One of my favourite genres is the “killer virus” milieu. Let's face it, there's nothing quite as scary as a disease that kills lots and lots of people, even if it can be stopped by Dustin Hoffman (Outbreak), immunity among the upper middle classes (Survivors) or talking to it (The Burning Zone).
Just have a think about their close cousin, the zombie movie, even the funny ones (Shaun of the Dead, Zombi Holocaust), and it won't be long before the idea of some tiny little thing inside you that you can't do anything to stop from killing you really does start to get upsetting.
So, for this and because it's going to take me a while to scribble up lots and lots about Manhunter, I'm starting the long-promised “movies you should own” (aka “I've got it on DVD and you should to”) feature of this 'ere blog with a shortish chat about The Satan Bug, probably the first proper entry in the killer virus canon.
Here are the creepy opening titles:
Creepy, huh, and the movie hasn't even started. Incidentally, despite appearances, that's not a Saul Bass title sequence, just an imitation of one.
The Satan Bug is based on a book by Alistair Maclean (writing as Ian Stuart). Now, we have few things to thank Richard Nixon for, but one of them was the outlawing of research on biological warfare (although those peskies Ruskies never bothered to stop their efforts, even if we did). But that wasn't until the early 70s and The Satan Bug was written in the mid-60s, back when research was still legal.
The book posited two things: what if a US military research laboratory managed to develop a biological weapon that could end all life on Earth (the eponymous Satan Bug); and what if someone stole it and threatened to release it?
Think about. Get creeped out. Stop thinking about it.
Now, I'm not going to pretend that it's the best movie ever made.

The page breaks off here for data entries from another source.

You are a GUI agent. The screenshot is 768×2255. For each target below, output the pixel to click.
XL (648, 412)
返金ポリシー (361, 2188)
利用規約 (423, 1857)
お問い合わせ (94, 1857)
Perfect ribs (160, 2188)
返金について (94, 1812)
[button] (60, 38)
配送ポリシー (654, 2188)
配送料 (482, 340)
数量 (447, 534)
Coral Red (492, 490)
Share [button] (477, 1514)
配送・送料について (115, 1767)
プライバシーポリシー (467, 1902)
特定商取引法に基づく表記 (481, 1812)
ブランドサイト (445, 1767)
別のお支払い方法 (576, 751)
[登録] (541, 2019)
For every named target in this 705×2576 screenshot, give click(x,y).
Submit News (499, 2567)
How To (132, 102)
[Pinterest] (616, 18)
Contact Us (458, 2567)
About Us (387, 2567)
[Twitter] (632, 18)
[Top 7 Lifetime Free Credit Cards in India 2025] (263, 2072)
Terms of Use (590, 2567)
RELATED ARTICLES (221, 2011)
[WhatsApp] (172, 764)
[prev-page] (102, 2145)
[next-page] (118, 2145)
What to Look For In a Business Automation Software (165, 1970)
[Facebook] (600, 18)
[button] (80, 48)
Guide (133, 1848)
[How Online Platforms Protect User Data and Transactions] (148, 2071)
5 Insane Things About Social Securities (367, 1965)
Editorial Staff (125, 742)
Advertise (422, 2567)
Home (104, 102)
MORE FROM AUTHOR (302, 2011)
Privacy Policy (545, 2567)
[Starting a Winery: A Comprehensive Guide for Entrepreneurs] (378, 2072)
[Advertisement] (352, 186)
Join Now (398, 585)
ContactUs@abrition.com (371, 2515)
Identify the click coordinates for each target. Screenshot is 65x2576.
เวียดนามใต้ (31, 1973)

The acting's not fabulous by anyone's standards, and its concept of high-security is radically different from anything we'd regard as secure these days.
But it's got some cracking direction from John Sturges (who directed The Magnificent Seven), an excellent cloak-and-dagger script from James Clavell (who would go on to write Shogun among other things) that manages both to embody the conventions of the time and to exceed them, and Richard Basehart (Voyage to the Bottom of the Sea) makes for a cracking villain. The fact the thief steals not just The Satan Bug, but relatively minor weapons such as Botchulinus that can only kill a few 100,000 at a time, means that there's not one big build towards the end, but little moments of terror as glass vials are uncovered in the worst of places.
It's also got a good line in music. Legendary movie composer Jerry Goldsmith was experimenting with atonal compositions, something he'd go on to perfect in Planet of the Apes: the other worldly, almost insect-like music he uses makes you feel the Satan Bug is just around the corner and is going to scuttle up your leg, even though it's a virus. It's probably one of his finest science-fiction scores, and he wrote a lot of science-fiction scores. You can still pick it up on CD.